Seit kurzem wird es der Gesellschaft bewußt, das die traumatischen Erlebnisse der letzten Kriege immernoch wirksam sind. Zur Therapie kommen oft Menschen, die eine scheinbar glückliche Kindheit hatten, mit Symptomen, die auf eine Posttraumatische Belastung hinweisen.
Fragt man nach den Ursachen in der Kindheit, kommt man oft nicht weiter.
Erst die Erhellung der Familiengeschichte der Eltern und Großeltern bringt die Erklärung.
Es verwundert nicht, dass ein Volk mit dieser Vergangenheit nicht zur Ruhe kommt. Die existenziellen Traumata des Krieges waren dermaßen überwältigend, dass es nicht möglich war, sie in einer Generation zu integrieren. In manchen Familien wurden die leidvollen Erlebnisse niemals angesprochen, man wollte nur vergessen oder vertuschen. Viele wichtige Familiengeschichten sind den Nachfolgenden Generationen kaum bewusst. Und selbst wenn offen darüber gesprochen wurde, so konnten die Wunden doch nicht heilen - Worte können nicht transportieren, was geschehen ist.
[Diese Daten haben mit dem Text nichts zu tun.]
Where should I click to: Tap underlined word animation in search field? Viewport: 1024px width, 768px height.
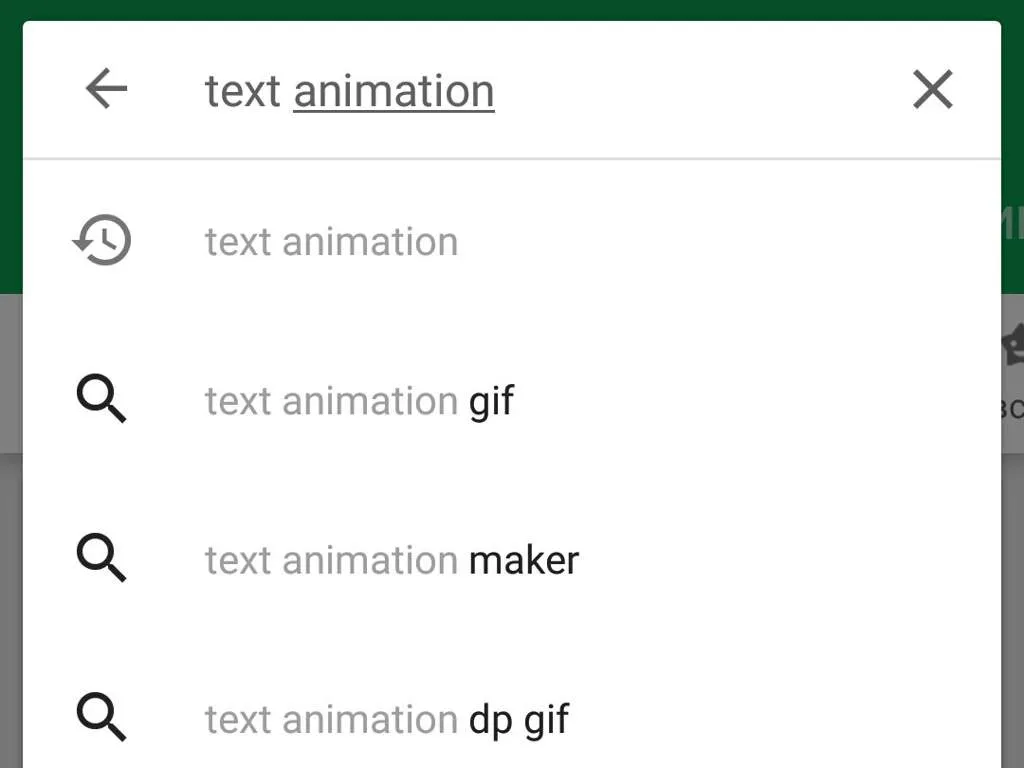pos(394,91)
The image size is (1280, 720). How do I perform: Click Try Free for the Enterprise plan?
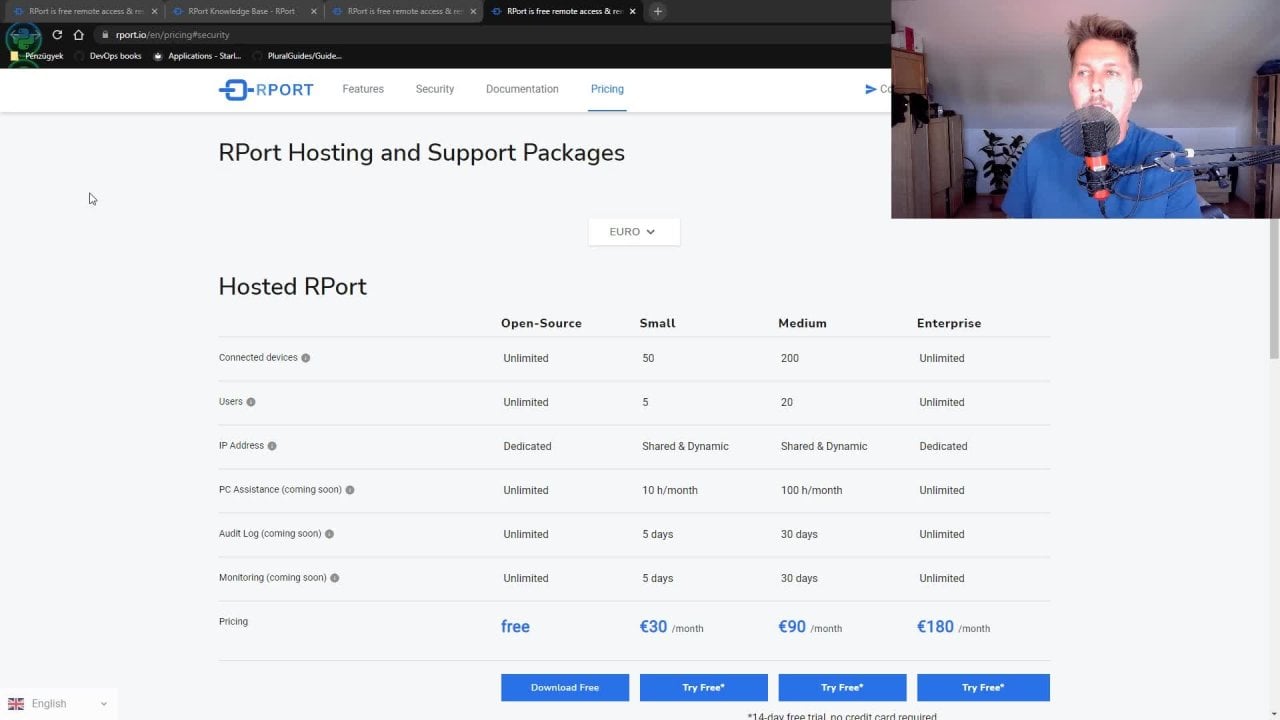click(983, 687)
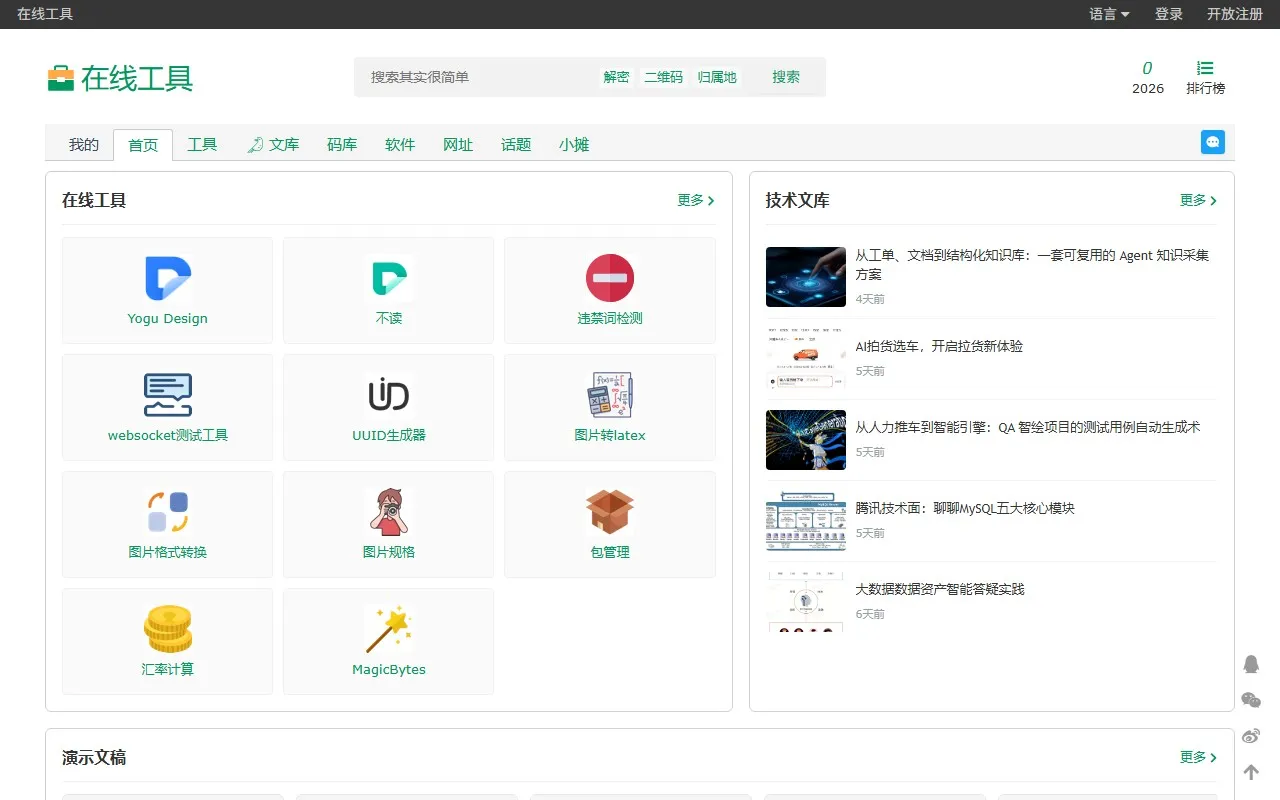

Der Versuch des Verschweigens und Vergessens der Kriegserlebnisse führte oft zu einem Bruch zwischen den Generationen. Überlebende versuchten auf unterschiedliche Weise einfach weiterzuexistieren. Sie hielten fest an Dogmen, verströmten eine beängstigende psychische Kälte, sehr viele reagierten mit Gewalt - besonders gegen die eigenen Kinder, manche verfielen in unterschiedliche Suchterkrankungen.
Dies alles machte den Umgang miteinander sehr schwierig.
Natürlich steht auch der Vorwurf der Schuld zwischen den Generationen, wie konnte so etwas geschehen? Wo waren die eigenen Eltern und Großeltern? Was ist ihre Schuld? Waren eigene Angehörige womöglich an den Tötungsfabriken beteiligt?
Die jüngeren Generationen sind oft besser ausgebildet als ihre Eltern und können und wollten nicht verstehen, wie ihre Eltern so ein System mittragen und vielleicht auch mit gestalten konnten.
Vielleicht gehören Ihre Eltern zu den Verfolgten, Getöteten, Verschleppten?
Ihr Unrecht ist bis heute nicht benannt worden?
Ist ihr Besitz in den Händen fremder Menschen? Wie kamen ihre Eltern zu ihrem Wohlstand?
Viele Nachkriegsgeborene fühlen sich von ihren Eltern entfremdet.
Vielfach übernahmen diese Kinder zu früh Verantwortung für ihre Eltern, welche innerlich tief verwundet waren und aus diesem Grund nur noch nach außen hin funktionierten, jedoch emotional für ihre Kinder nicht mehr erreichbar waren.
Die Schrecken ihrer Erfahrungen sind mit der Zeit nicht verschwunden, sondern wurden an die nächsten Generationen vererbt. Dadurch fühlen Kriegskinder und Kriegsenkel oft eine große Last auf ihren Schultern, von der sie spüren, dass sie nicht zu ihnen gehört. Es ist wichtig, diese Lasten zu transformieren und abzulösen, um in die Kraft zu kommen und Leichtigkeit und Lebensfreude zulassen zu können.
Die Aufarbeitung der Familiengeschichte hilft allen Familienmitgliedern und bringt Frieden ins Familiensystem. Zu Beginn der Aufarbeitungsprozesses gerät oft zunächst eine Person aus der Familie in eine heftige Krise, die sich als Depression oder Burnout äußern kann. Dieses Familienmitglied fühlt sich oft in der Familie oft nicht angenommen, fühlt sich über Jahre unverstanden und hadert deshalb mit den Eltern und Geschwistern.
Das Annehmen dieser alten Verletzungen ist der erste Schritt aus der Spirale
Bald folgt dann die Erkenntnis, dass dies übernommene Traumata sind und die Kinderseele immernoch verletzt ist.
Die Erfahrung zeigt, dass oft auch weitere Familienmitglieder "auftauen" und ebenfalls damit beginnen, ihre Denkweisen infrage zu stellen und Muster erkennen.
Über die Zeit findet dann die gesamte Familie wieder zueinander.
Nach und nach lösen sich lange Zeiten der Kälte und Einsamkeit auf neue Kräfte und Energien kommen in Gang und bringen die Familiensysteme wieder zusammen.